We use euros rather than Cyprus pounds now, and the cost of living has, inevitably, risen. But I still squeeze orange juice each morning. We still rely primarily on solar heating for hot water, but have to boost it sometimes with the electric immersion heater. However, mains water is always available these days so I no longer have to do all my laundry on just one day when the mains was on, for fear of running out of water. We take it for granted now; I try to be careful but it's easy to let the tap run a bit too long, or to take an extra-long shower when there is water always on tap.

I still make yogurt, though I use long-life milk now. I still have a four-weekly menu on the fridge, much adjusted over the years, but I only stick to it loosely. A slow-cooker has made some meals much easier and allows me to freeze portions for easy re-heating. A breadmaker means that I rarely go out to buy bread from the bakery. Best of all, from the kitchen perspective, is having a dishwasher, something which changed when we bought our own house in 2006.

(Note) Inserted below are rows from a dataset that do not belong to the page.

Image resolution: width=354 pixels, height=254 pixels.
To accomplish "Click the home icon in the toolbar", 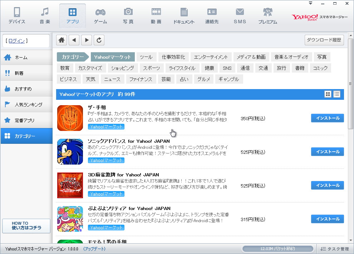I will pos(61,40).
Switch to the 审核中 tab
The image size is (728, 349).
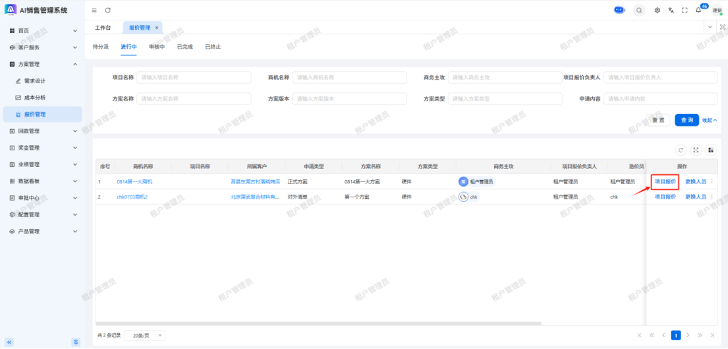156,47
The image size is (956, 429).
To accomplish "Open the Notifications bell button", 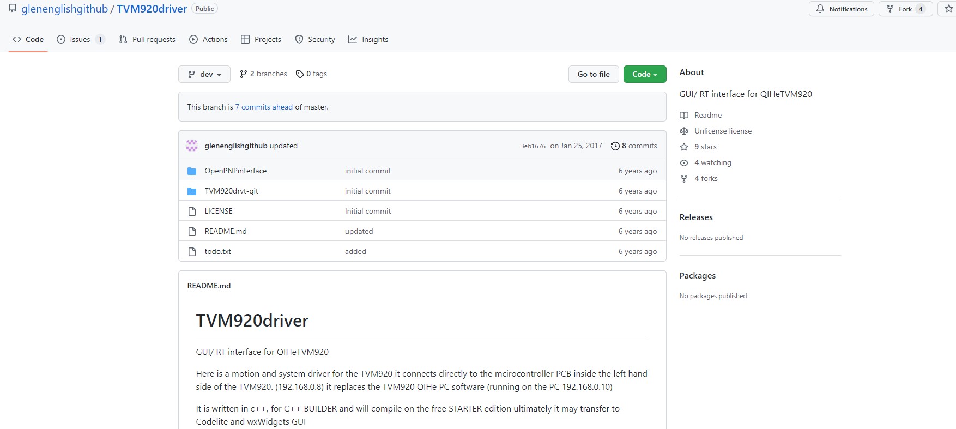I will [x=842, y=9].
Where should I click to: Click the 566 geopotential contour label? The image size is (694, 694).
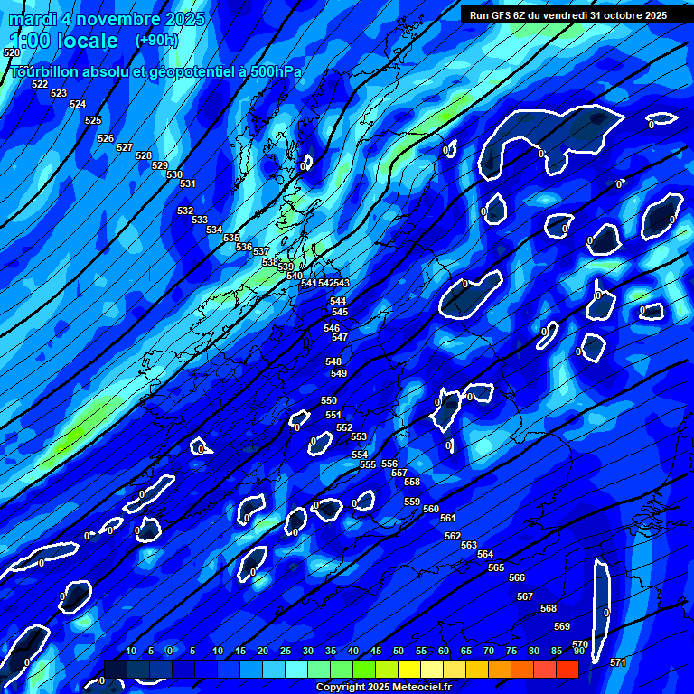point(517,577)
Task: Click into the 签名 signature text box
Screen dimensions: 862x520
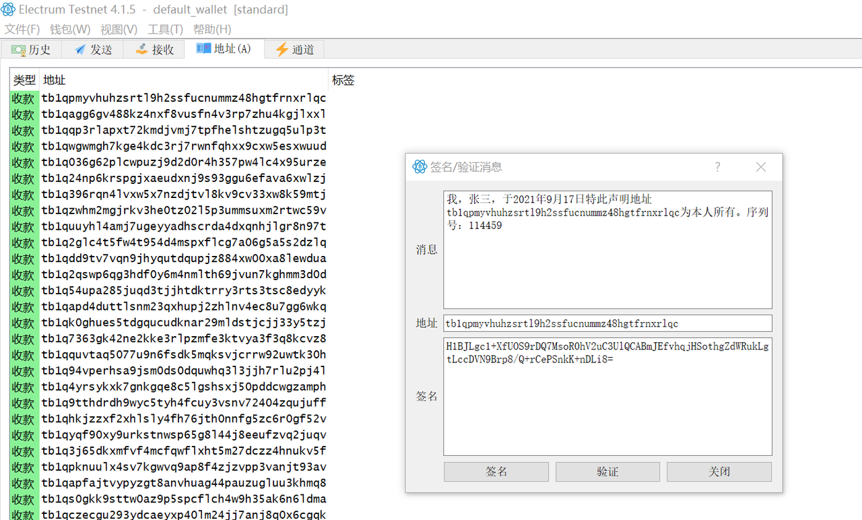Action: (607, 411)
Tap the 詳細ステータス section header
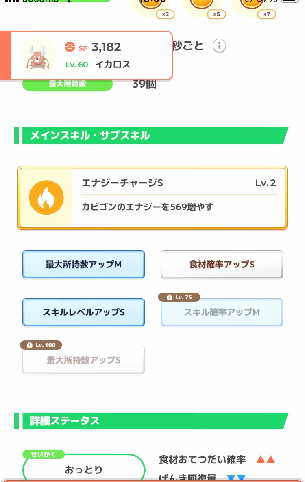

I still keep my book reviews blog (and several others); I still seem to spend longer than I should on emails, although there are few if any forum mails these days. Instead, I skim Facebook: sometimes rapidly, sometimes not. Time still has a tendency to run away from me even though I'm no longer trying to juggle meals, laundry and general schedules for our busy sons. It seems, looking back, that my 'typical day' was really quite full: these days, I still sometimes wonder what I did, yet I always seem to be doing something, usually reasonably constructive.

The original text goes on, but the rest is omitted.